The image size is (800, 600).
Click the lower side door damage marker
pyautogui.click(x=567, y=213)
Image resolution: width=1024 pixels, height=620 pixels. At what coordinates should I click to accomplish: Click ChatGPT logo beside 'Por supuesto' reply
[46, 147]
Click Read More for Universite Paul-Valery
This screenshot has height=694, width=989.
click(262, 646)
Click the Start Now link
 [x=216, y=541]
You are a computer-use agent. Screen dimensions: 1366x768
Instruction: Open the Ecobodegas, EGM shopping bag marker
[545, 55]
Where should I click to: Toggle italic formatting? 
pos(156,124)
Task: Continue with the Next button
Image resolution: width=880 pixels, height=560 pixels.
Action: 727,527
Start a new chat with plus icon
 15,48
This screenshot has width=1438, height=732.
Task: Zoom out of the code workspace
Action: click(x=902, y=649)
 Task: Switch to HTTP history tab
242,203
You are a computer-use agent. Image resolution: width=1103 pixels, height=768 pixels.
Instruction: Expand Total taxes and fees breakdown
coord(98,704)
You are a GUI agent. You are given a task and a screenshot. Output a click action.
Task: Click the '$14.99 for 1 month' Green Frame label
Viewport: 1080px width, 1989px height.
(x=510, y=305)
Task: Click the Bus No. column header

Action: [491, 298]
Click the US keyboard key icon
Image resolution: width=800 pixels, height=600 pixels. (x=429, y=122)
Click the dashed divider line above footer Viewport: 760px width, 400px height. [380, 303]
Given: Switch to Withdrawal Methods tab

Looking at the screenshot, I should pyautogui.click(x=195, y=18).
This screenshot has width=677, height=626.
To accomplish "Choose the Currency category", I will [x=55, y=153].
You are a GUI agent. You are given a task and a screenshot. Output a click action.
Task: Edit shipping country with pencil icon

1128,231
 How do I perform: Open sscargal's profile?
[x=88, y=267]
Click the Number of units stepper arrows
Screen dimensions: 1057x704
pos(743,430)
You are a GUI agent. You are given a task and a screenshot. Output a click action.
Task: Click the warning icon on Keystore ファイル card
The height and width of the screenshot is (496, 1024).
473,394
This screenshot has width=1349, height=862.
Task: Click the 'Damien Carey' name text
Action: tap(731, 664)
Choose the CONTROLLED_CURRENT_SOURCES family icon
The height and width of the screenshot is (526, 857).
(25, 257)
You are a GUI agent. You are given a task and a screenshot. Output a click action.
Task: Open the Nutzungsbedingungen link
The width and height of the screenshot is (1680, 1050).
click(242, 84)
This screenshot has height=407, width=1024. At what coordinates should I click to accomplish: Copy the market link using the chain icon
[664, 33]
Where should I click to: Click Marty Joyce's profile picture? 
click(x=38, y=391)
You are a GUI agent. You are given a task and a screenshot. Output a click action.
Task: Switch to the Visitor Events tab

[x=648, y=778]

## Exercise
Each line of the data above is to be set down exactly.

## Written response
The image size is (800, 600).
Click the lower side door damage marker
pyautogui.click(x=567, y=213)
Image resolution: width=1024 pixels, height=620 pixels. At what coordinates should I click to accomplish: Click ChatGPT logo beside 'Por supuesto' reply
[46, 147]
Click Read More for Universite Paul-Valery
This screenshot has height=694, width=989.
click(262, 646)
Click the Start Now link
 [x=216, y=541]
You are a computer-use agent. Screen dimensions: 1366x768
Instruction: Open the Ecobodegas, EGM shopping bag marker
[545, 55]
Where should I click to: Toggle italic formatting? 
pos(156,124)
Task: Continue with the Next button
Image resolution: width=880 pixels, height=560 pixels.
Action: 727,527
Start a new chat with plus icon
 15,48
This screenshot has width=1438, height=732.
Task: Zoom out of the code workspace
Action: click(x=902, y=649)
 Task: Switch to HTTP history tab
242,203
You are a computer-use agent. Image resolution: width=1103 pixels, height=768 pixels.
Instruction: Expand Total taxes and fees breakdown
coord(98,704)
You are a GUI agent. You are given a task and a screenshot. Output a click action.
Task: Click the '$14.99 for 1 month' Green Frame label
Viewport: 1080px width, 1989px height.
(x=510, y=305)
Task: Click the Bus No. column header

Action: [491, 298]
Click the US keyboard key icon
Image resolution: width=800 pixels, height=600 pixels. (x=429, y=122)
Click the dashed divider line above footer Viewport: 760px width, 400px height. [380, 303]
Given: Switch to Withdrawal Methods tab

Looking at the screenshot, I should pyautogui.click(x=195, y=18).
This screenshot has width=677, height=626.
To accomplish "Choose the Currency category", I will [x=55, y=153].
You are a GUI agent. You are given a task and a screenshot. Output a click action.
Task: Edit shipping country with pencil icon

1128,231
 How do I perform: Open sscargal's profile?
[x=88, y=267]
Click the Number of units stepper arrows
Screen dimensions: 1057x704
pos(743,430)
You are a GUI agent. You are given a task and a screenshot. Output a click action.
Task: Click the warning icon on Keystore ファイル card
The height and width of the screenshot is (496, 1024).
473,394
This screenshot has width=1349, height=862.
Task: Click the 'Damien Carey' name text
Action: tap(731, 664)
Choose the CONTROLLED_CURRENT_SOURCES family icon
The height and width of the screenshot is (526, 857).
(25, 257)
You are a GUI agent. You are given a task and a screenshot. Output a click action.
Task: Open the Nutzungsbedingungen link
The width and height of the screenshot is (1680, 1050).
click(242, 84)
This screenshot has height=407, width=1024. At what coordinates should I click to accomplish: Copy the market link using the chain icon
[664, 33]
Where should I click to: Click Marty Joyce's profile picture? 
click(x=38, y=391)
You are a GUI agent. You are given a task and a screenshot. Output a click action.
Task: Switch to the Visitor Events tab

[x=648, y=778]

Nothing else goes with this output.